Are families of COVID-19 victims entitled to compensation?
Yes. In Gaurav Kumar Bansal v. Union of India (order dated 30 June 2021), read with Reepak Kansal, the Supreme Court held that recommending ex gratia under Section 12 of the Disaster Management Act, 2005 was a statutory obligation but left the quantum to the executive. The National Disaster Management Authority's guidelines dated 11 September 2021 fixed ex gratia at Rs 50,000 per deceased, payable from the State Disaster Response Fund.
Is the right to health a fundamental right in India?
It is judicially read into Article 21. Parmanand Katara v. Union of India (1989) established a duty to give immediate emergency aid, and Paschim Banga Khet Mazdoor Samity v. State of West Bengal (1996) 4 SCC 37 held that a government hospital's failure to provide timely treatment violates the right to life, and that lack of funds is no defence to denial of a fundamental right.
How are vaccines regulated and approved in India?

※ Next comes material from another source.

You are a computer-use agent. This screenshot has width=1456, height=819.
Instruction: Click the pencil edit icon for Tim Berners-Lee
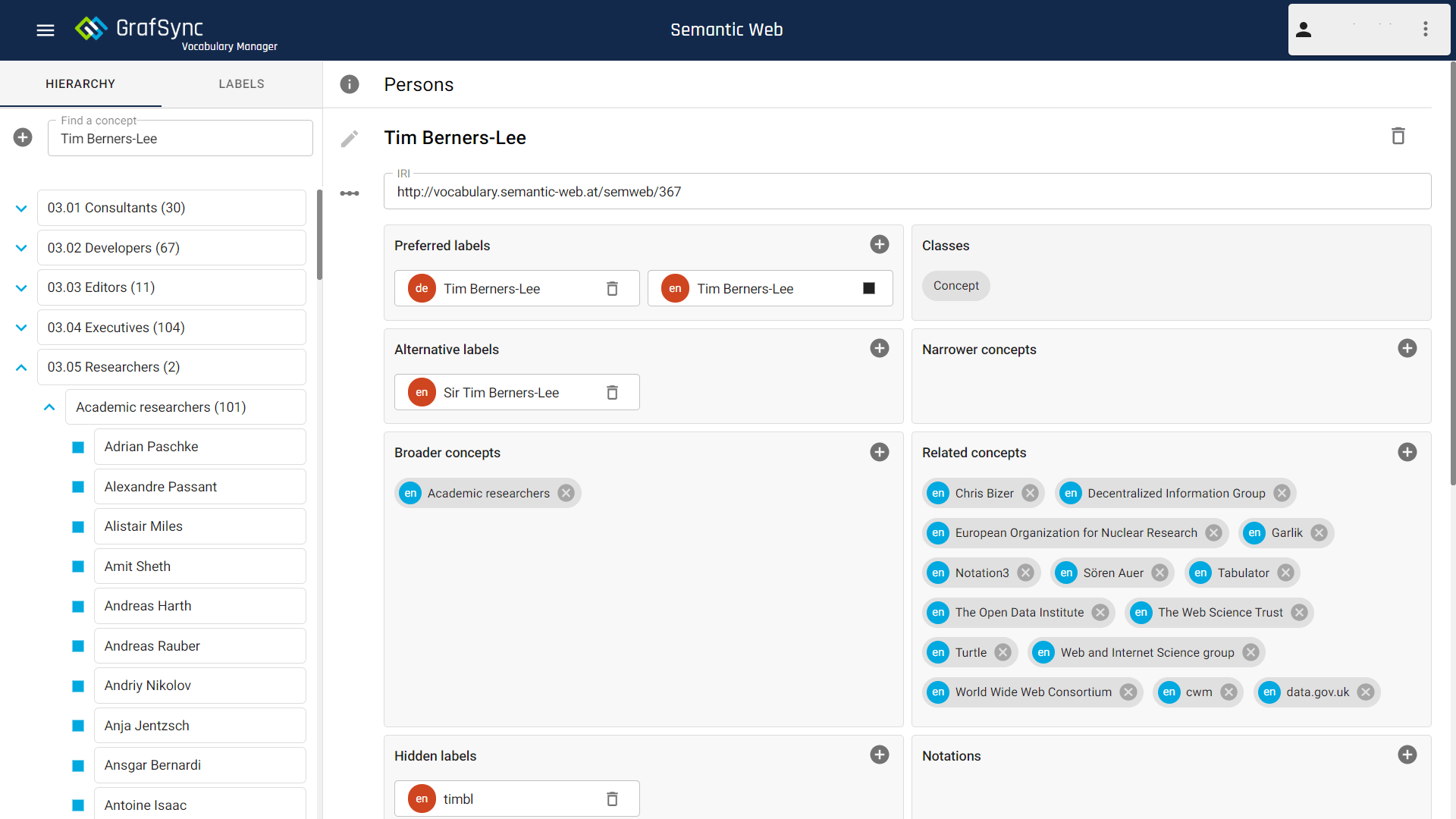click(x=350, y=139)
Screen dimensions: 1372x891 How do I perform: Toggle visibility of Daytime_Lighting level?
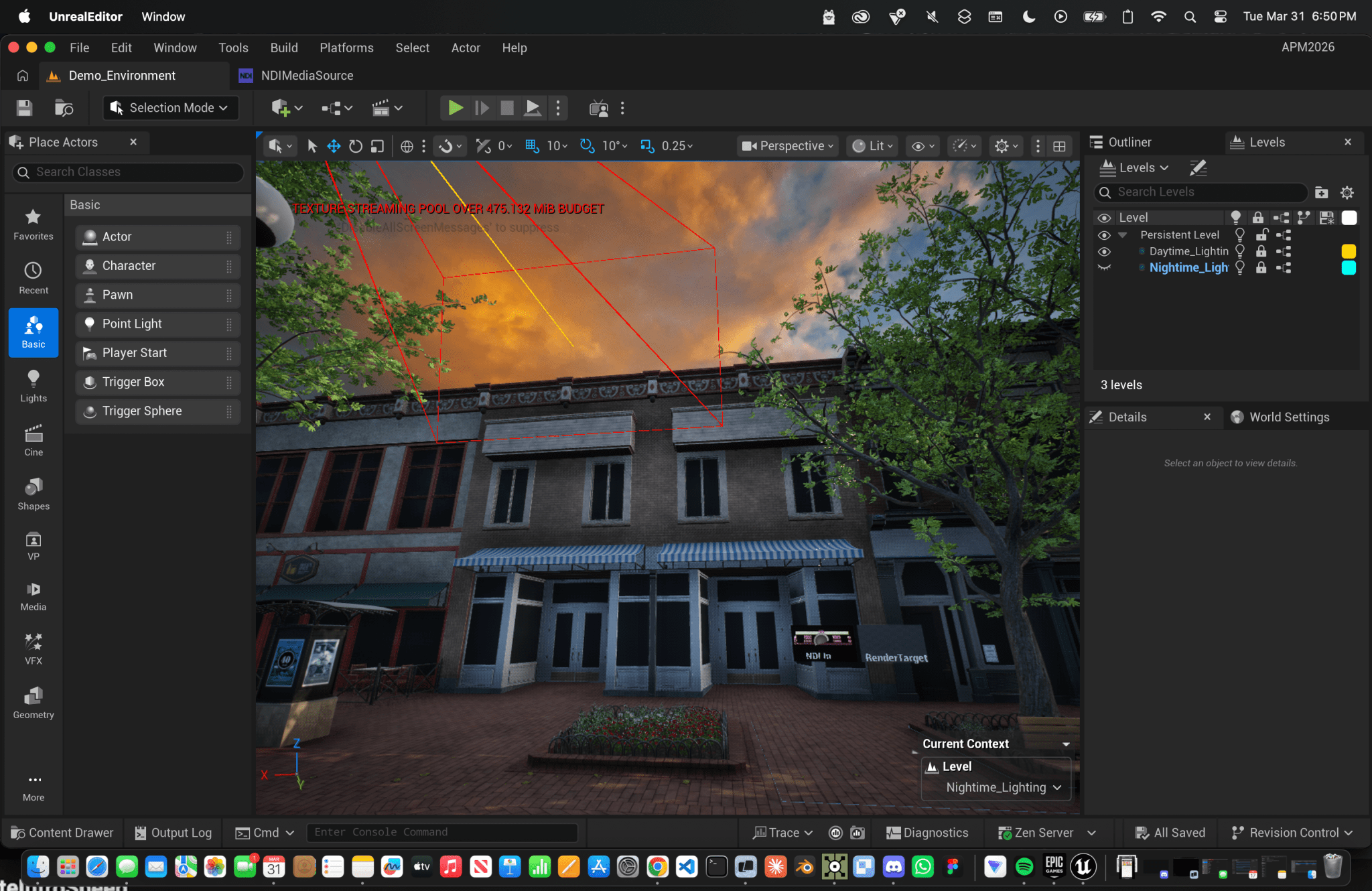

A vaccine is a drug under the Drugs and Cosmetics Act, 1940, regulated by the Central Drugs Standard Control Organisation (CDSCO), India's National Regulatory Authority. Human trials are governed by the New Drugs and Clinical Trials Rules, 2019, which mandate Ethics Committee approval, informed consent and injury compensation. During COVID-19, Covishield and Covaxin received Emergency Use Authorisation in January 2021, a compressed approval later upheld in Jacob Puliyel.